### WHAT YOU WILL DO
Up through the line that contains "Select the sharp", retype the entries exactly, beginning at the very first line.
++++++++++
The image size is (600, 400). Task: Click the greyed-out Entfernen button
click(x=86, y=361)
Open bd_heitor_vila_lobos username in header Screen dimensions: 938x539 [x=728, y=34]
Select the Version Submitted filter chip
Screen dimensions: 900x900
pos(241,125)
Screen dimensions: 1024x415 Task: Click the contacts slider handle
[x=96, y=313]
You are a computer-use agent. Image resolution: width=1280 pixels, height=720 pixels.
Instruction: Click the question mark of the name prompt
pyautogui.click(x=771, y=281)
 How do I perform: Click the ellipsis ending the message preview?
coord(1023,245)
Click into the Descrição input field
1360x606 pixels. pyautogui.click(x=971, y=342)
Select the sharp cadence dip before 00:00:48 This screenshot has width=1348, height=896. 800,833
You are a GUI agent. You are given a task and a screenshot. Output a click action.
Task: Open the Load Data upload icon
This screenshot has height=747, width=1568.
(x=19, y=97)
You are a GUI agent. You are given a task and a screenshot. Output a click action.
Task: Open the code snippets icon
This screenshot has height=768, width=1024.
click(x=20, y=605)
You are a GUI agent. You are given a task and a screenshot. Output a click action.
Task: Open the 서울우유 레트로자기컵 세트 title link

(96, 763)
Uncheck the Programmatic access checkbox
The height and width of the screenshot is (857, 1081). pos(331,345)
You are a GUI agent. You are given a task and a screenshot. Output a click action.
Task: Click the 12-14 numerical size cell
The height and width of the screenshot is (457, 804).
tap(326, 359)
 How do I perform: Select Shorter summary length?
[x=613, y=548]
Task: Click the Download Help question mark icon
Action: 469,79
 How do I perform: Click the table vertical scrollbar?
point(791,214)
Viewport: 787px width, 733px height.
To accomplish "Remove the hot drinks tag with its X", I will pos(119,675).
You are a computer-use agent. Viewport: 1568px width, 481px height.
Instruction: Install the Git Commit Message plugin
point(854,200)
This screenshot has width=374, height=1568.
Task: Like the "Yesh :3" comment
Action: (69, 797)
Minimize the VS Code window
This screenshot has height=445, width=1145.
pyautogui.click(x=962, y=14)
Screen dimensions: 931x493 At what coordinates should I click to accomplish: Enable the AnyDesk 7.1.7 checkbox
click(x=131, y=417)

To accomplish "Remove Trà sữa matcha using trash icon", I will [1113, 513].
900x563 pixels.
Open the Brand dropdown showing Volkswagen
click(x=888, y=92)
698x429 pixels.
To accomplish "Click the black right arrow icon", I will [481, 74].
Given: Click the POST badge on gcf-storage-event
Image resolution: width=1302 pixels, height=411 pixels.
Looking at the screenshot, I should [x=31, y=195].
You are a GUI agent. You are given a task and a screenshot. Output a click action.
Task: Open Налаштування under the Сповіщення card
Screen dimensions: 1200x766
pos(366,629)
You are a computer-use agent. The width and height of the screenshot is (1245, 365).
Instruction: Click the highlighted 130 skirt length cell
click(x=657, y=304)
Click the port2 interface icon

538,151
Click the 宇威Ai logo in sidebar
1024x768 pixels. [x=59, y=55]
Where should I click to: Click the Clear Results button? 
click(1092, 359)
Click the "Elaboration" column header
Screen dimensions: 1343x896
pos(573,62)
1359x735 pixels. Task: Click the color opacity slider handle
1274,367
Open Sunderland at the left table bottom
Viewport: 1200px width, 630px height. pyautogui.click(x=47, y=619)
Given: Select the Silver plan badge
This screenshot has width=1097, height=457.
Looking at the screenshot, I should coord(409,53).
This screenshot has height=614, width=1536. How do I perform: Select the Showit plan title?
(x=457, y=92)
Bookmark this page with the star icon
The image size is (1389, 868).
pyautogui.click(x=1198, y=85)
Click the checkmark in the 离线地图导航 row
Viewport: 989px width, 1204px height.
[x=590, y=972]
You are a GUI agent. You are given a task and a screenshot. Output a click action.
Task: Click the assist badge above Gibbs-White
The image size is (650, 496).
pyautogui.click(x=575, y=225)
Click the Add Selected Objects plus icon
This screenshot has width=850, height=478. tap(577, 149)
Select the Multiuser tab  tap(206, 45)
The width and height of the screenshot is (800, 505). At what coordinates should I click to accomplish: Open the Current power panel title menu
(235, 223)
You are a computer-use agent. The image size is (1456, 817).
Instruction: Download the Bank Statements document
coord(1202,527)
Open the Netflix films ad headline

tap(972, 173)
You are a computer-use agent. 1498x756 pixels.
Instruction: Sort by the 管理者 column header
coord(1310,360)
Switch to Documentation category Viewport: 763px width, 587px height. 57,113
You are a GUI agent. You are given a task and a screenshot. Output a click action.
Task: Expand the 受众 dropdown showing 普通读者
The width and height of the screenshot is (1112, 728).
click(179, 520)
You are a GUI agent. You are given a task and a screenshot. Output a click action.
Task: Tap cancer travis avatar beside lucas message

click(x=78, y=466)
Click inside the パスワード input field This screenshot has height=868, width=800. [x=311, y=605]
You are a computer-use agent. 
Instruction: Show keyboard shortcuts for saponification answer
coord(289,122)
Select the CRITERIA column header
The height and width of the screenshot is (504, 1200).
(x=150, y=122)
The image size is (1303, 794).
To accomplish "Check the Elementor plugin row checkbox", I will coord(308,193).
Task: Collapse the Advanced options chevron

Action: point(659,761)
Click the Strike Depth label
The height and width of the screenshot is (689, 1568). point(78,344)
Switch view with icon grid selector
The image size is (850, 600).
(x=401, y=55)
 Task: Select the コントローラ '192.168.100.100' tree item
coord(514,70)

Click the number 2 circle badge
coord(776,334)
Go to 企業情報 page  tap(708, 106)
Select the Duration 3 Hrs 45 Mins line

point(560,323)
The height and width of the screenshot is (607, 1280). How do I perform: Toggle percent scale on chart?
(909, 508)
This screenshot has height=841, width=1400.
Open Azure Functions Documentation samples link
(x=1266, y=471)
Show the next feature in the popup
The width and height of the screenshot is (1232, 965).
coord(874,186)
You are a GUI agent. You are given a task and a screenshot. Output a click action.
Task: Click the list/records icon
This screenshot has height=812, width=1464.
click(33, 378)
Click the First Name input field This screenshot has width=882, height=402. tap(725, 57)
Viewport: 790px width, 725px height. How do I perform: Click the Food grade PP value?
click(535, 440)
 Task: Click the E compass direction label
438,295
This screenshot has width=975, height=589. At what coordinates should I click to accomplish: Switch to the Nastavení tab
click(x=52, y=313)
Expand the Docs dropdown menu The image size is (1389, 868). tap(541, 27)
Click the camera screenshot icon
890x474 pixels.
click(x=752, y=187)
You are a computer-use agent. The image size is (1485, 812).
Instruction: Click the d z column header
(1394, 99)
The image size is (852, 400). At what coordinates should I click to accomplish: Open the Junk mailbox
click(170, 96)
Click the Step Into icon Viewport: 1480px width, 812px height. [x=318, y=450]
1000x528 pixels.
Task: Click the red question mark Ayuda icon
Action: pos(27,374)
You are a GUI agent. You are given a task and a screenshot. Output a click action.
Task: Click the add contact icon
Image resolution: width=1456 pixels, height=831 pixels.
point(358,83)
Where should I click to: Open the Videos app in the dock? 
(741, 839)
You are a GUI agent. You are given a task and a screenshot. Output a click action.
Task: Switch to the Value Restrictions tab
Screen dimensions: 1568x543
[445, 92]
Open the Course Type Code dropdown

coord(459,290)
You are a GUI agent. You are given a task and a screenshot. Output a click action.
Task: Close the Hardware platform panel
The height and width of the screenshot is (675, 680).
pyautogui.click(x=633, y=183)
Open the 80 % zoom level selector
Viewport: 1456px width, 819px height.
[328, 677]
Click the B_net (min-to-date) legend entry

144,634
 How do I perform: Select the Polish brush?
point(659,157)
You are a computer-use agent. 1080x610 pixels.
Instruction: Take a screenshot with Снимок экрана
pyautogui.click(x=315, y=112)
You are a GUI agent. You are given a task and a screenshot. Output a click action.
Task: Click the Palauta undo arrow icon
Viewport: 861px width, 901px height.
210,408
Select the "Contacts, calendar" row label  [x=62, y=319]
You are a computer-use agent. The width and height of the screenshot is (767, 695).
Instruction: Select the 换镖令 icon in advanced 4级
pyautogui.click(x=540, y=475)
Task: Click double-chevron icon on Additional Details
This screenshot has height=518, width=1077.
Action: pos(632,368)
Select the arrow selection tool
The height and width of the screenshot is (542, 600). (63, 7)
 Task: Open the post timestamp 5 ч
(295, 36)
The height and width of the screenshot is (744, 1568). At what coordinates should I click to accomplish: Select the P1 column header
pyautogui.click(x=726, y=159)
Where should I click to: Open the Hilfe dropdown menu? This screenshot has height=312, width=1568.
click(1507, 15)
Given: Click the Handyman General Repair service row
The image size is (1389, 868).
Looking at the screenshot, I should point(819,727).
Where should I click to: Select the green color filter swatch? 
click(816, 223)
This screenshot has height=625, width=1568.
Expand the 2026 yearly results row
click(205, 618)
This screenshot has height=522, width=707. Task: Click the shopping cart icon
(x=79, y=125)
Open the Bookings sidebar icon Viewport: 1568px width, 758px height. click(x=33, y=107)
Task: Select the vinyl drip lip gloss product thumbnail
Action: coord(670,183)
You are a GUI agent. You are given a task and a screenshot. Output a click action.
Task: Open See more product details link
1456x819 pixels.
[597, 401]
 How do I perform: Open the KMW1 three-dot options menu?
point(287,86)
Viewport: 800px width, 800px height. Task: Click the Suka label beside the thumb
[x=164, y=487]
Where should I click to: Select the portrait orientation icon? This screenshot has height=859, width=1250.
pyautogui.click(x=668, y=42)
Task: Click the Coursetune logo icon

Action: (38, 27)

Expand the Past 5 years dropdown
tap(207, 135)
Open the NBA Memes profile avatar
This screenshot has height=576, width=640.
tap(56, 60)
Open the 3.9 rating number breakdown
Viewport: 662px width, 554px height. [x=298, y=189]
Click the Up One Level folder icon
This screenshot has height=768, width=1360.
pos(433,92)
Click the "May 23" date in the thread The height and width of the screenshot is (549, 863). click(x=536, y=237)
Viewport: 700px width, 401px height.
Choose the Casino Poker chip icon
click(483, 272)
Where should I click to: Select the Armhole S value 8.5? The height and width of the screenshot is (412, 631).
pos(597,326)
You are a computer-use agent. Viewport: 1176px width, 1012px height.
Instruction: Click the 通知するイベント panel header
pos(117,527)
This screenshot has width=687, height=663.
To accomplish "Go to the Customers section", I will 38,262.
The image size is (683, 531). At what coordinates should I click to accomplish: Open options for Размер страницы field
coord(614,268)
++++++++++
### RESPONSE BELOW
The image size is (600, 400). Task: Click the greyed-out Entfernen button
click(x=86, y=361)
Open bd_heitor_vila_lobos username in header Screen dimensions: 938x539 [x=728, y=34]
Select the Version Submitted filter chip
Screen dimensions: 900x900
pos(241,125)
Screen dimensions: 1024x415 Task: Click the contacts slider handle
[x=96, y=313]
You are a computer-use agent. Image resolution: width=1280 pixels, height=720 pixels.
Instruction: Click the question mark of the name prompt
pyautogui.click(x=771, y=281)
 How do I perform: Click the ellipsis ending the message preview?
coord(1023,245)
Click into the Descrição input field
1360x606 pixels. pyautogui.click(x=971, y=342)
Select the sharp cadence dip before 00:00:48 This screenshot has width=1348, height=896. 800,833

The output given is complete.